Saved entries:
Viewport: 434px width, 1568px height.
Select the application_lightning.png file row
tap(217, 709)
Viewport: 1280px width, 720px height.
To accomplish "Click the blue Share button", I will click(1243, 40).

◆ Exercise requirements
Return each line of the data above that includes the word "height".

◆ Exercise response
Viewport: 434px width, 1568px height.
Viewport: 1280px width, 720px height.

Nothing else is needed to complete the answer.